Lo sviluppo economico, che avviene anche sulla base della rivoluzione tecnico-scientifica, si acutizza per la presenza di altri fattori legati alla distribuzione. La diseguaglianza nella distribuzione diventa il fattore più importante che impedisce a una serie di gruppi sociali di avere un’adeguata istruzione e qualifica. La correlazione tra lo sviluppo economico e la distribuzione del reddito nazionale tocca gli interessi vitali di tutte le classi e dei gruppi sociali della società capitalistica.
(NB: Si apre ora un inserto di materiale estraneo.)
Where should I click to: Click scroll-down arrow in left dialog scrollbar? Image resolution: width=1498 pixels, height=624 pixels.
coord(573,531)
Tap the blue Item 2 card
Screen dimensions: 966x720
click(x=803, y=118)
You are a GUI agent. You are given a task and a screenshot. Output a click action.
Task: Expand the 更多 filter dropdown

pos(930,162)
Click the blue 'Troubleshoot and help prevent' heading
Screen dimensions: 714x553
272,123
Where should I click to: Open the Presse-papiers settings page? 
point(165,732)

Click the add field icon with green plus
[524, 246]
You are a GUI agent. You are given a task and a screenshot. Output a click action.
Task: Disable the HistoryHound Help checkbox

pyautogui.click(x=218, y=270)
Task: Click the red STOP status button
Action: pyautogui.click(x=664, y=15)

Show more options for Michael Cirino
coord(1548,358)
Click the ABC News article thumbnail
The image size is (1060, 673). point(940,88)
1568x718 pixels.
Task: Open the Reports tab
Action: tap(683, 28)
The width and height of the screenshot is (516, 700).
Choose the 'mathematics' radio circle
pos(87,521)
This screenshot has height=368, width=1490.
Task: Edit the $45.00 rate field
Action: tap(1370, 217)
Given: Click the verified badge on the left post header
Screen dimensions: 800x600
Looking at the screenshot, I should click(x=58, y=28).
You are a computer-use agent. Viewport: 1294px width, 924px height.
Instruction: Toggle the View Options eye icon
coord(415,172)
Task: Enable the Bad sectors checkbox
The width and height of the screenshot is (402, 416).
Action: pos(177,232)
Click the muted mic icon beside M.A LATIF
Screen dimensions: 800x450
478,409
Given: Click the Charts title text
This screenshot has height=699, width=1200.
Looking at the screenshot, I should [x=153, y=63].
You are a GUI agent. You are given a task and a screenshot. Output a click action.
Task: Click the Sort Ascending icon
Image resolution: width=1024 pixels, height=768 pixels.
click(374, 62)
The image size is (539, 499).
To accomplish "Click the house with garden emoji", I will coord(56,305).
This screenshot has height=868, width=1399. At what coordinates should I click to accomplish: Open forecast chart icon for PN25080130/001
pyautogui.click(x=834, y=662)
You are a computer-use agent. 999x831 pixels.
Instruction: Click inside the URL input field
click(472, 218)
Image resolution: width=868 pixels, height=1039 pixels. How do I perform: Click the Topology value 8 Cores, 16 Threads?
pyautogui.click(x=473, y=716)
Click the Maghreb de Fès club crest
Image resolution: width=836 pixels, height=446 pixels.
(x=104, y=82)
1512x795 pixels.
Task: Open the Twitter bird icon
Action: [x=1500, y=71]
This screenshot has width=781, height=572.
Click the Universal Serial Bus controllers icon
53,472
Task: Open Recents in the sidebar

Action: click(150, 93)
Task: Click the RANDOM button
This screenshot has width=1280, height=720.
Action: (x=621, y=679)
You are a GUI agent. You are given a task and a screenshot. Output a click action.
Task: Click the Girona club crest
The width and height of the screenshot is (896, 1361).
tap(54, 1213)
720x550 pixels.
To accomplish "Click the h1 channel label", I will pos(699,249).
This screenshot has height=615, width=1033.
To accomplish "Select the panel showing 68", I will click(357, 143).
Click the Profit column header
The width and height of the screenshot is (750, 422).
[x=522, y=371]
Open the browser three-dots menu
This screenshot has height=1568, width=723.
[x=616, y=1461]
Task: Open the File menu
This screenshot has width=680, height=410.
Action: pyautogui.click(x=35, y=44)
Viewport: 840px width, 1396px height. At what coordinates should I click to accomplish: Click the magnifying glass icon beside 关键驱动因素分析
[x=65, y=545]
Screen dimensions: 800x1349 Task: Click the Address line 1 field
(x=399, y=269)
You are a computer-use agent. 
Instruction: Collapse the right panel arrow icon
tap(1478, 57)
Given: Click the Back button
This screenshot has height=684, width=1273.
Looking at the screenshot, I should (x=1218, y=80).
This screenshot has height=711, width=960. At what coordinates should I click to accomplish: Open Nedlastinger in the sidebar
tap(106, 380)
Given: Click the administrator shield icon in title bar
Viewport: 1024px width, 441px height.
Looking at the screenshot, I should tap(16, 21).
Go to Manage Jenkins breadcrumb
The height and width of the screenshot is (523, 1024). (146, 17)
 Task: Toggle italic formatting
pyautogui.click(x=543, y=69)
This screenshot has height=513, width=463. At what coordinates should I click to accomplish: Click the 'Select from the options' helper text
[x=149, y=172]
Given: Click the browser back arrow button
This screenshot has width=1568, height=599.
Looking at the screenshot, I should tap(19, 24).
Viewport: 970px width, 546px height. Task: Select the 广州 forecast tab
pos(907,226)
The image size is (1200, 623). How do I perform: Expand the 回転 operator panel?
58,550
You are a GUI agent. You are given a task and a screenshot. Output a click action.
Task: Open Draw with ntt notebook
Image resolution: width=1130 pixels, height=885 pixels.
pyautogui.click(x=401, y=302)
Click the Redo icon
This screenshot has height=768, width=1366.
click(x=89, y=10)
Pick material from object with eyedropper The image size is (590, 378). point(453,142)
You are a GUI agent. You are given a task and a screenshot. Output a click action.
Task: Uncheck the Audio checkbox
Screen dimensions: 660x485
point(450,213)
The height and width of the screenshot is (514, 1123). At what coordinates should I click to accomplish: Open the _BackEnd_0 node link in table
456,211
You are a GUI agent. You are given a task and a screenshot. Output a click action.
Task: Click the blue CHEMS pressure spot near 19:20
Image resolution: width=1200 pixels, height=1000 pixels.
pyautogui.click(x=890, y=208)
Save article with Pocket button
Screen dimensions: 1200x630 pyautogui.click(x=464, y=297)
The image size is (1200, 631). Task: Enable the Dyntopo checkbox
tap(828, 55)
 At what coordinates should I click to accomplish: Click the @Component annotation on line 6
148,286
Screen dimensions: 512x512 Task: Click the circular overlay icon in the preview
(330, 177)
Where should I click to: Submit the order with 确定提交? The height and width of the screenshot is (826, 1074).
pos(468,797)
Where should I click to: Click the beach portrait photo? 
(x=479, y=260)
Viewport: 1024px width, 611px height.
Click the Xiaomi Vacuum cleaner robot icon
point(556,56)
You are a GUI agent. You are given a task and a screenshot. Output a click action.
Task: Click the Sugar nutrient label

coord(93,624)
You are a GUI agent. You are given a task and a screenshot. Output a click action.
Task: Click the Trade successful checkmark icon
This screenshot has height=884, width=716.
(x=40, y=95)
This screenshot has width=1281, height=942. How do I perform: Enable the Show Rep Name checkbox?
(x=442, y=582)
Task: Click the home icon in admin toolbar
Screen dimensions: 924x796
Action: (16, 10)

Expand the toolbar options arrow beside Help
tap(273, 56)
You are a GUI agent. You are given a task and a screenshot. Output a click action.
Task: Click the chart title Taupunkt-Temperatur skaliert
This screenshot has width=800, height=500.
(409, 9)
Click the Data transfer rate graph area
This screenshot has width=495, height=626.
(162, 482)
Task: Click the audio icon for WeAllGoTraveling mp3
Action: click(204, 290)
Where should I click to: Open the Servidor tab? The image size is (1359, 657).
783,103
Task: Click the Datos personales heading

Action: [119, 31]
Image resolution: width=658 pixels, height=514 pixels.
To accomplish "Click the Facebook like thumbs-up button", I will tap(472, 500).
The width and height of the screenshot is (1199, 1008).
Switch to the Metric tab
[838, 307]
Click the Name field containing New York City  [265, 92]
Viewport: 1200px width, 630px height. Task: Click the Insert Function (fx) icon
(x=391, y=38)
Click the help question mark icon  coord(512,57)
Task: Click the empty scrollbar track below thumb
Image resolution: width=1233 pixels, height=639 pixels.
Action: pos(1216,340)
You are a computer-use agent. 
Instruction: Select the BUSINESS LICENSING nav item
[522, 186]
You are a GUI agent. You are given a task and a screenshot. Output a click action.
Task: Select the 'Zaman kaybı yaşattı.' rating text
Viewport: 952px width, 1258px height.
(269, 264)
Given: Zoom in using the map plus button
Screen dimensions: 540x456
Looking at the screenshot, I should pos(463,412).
Nel caso in cui, come attualmente avviene, l’economia è monopolizzata, (quando i processi di formazione dei prezzi dipendono in misura significativa dalla politica delle potenti associazioni economiche del capitale monopolistico e finanziario, quando la classe operaia è organizzata in sindacati e possiede la forza necessaria per difendere il proprio salario), la lotta per la distribuzione del reddito nazionale non può non assumere forme che toccano il meccanismo dello sviluppo dell’economia nel suo complesso. Perciò l’analisi di questo problema non potrà mai essere teoricamente “oggettiva”, cioè al di sopra delle classi, né politicamente neutrale, ma sempre e solo, legata ad una classe: o a quella operaia, o a quella borghese di cui l’economista e premio Nobel, Joseph Stiglitz, è uno strenuo difensore.